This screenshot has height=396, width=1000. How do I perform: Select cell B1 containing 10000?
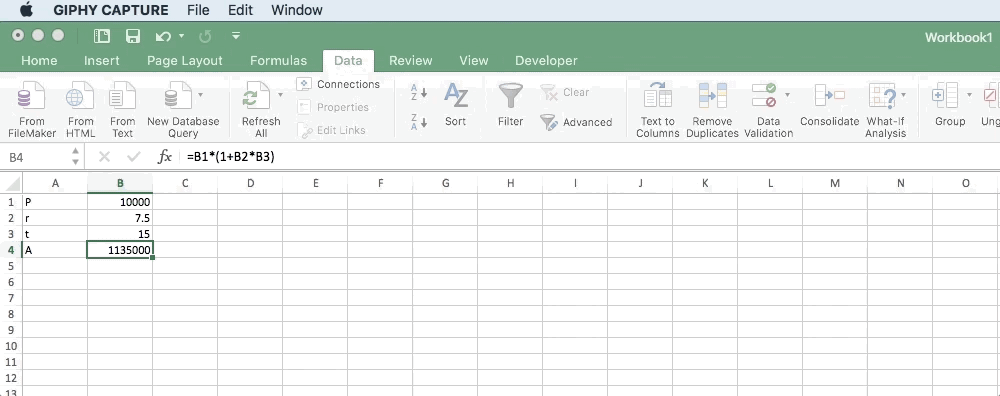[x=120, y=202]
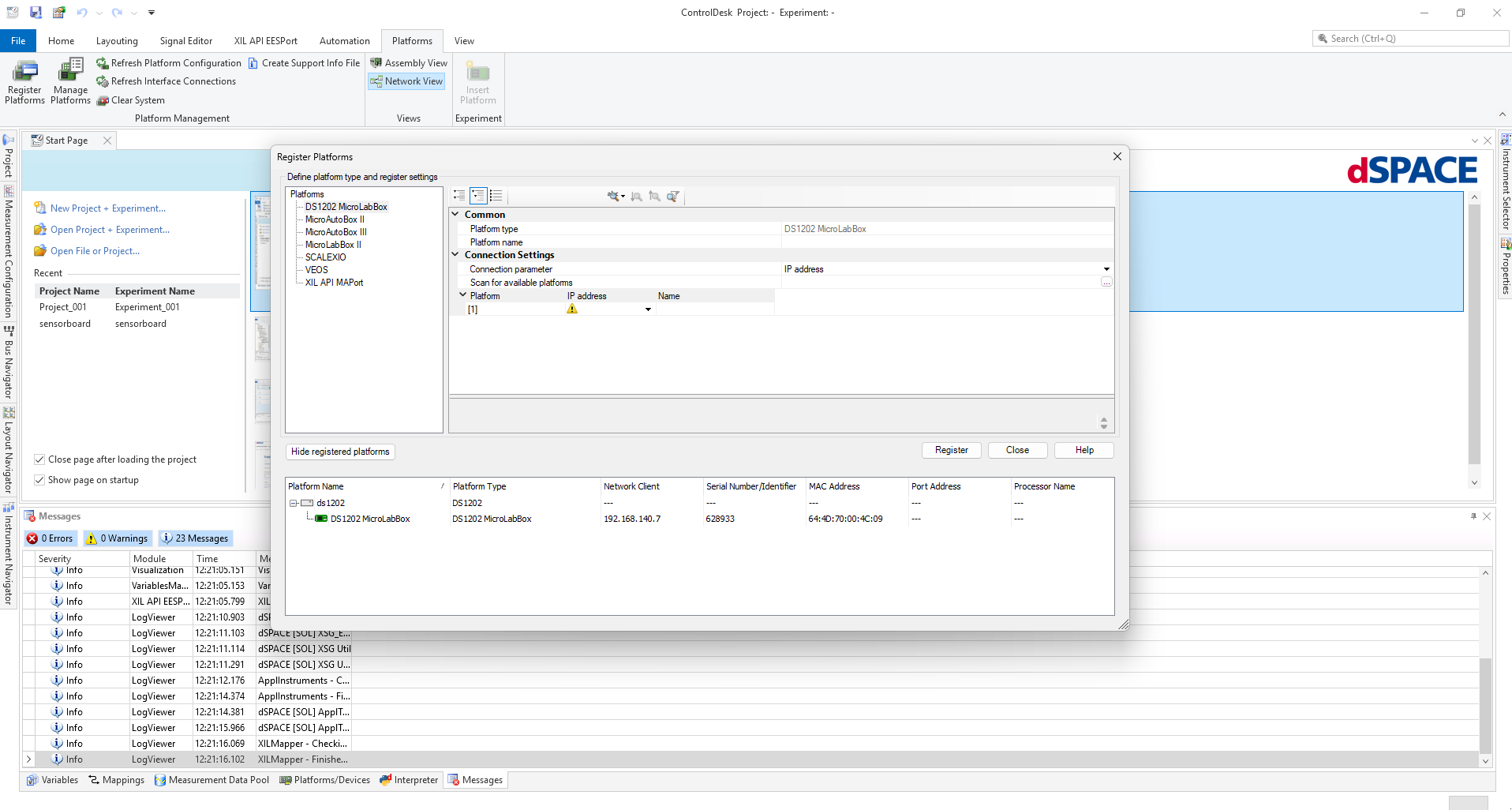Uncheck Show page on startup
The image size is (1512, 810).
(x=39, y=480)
##########
▶ [Task directions]: All the material above should be written out exactly, with images omitted.

▶ [Exercise answer]:
This screenshot has height=396, width=1000. How do I perform: Select cell B1 containing 10000?
[x=120, y=202]
Uncheck Show page on startup
The image size is (1512, 810).
(x=39, y=480)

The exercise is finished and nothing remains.